─── TASK DATA ───
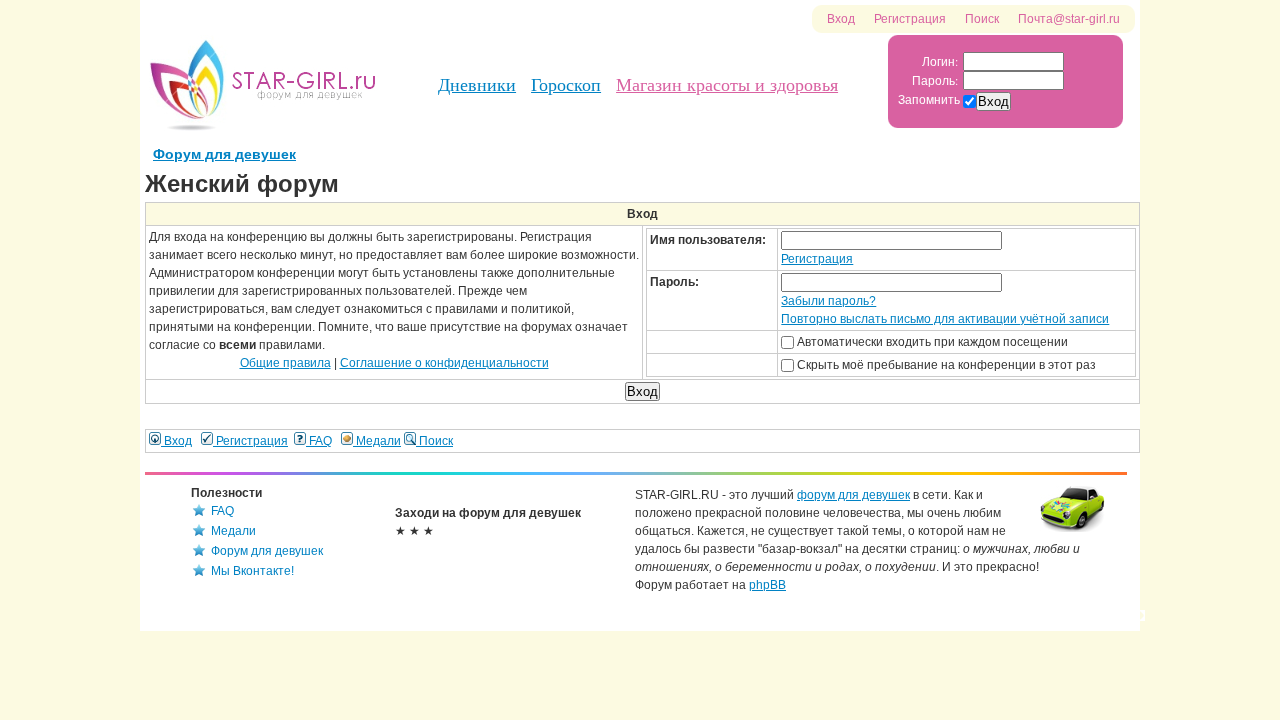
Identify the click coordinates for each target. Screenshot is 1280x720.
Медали (377, 441)
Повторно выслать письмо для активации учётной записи (945, 319)
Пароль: (935, 80)
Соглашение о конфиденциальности (444, 363)
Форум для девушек (224, 154)
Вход (841, 19)
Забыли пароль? (828, 301)
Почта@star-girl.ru (1069, 19)
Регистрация (910, 19)
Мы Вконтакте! (252, 571)
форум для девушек (853, 495)
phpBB (767, 585)
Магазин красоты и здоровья (727, 85)
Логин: (940, 61)
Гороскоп (566, 85)
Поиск (982, 19)
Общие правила (285, 363)
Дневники (477, 85)
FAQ (319, 441)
───
__ACTIVITY__.
Beginning with the line that contains "Почта@star-girl.ru (1069, 19)", output each line of the listing above through the last one, exactly and with nothing added.

__WRITTEN REPLY__.
Почта@star-girl.ru (1069, 19)
Регистрация (910, 19)
Мы Вконтакте! (252, 571)
форум для девушек (853, 495)
phpBB (767, 585)
Магазин красоты и здоровья (727, 85)
Логин: (940, 61)
Гороскоп (566, 85)
Поиск (982, 19)
Общие правила (285, 363)
Дневники (477, 85)
FAQ (319, 441)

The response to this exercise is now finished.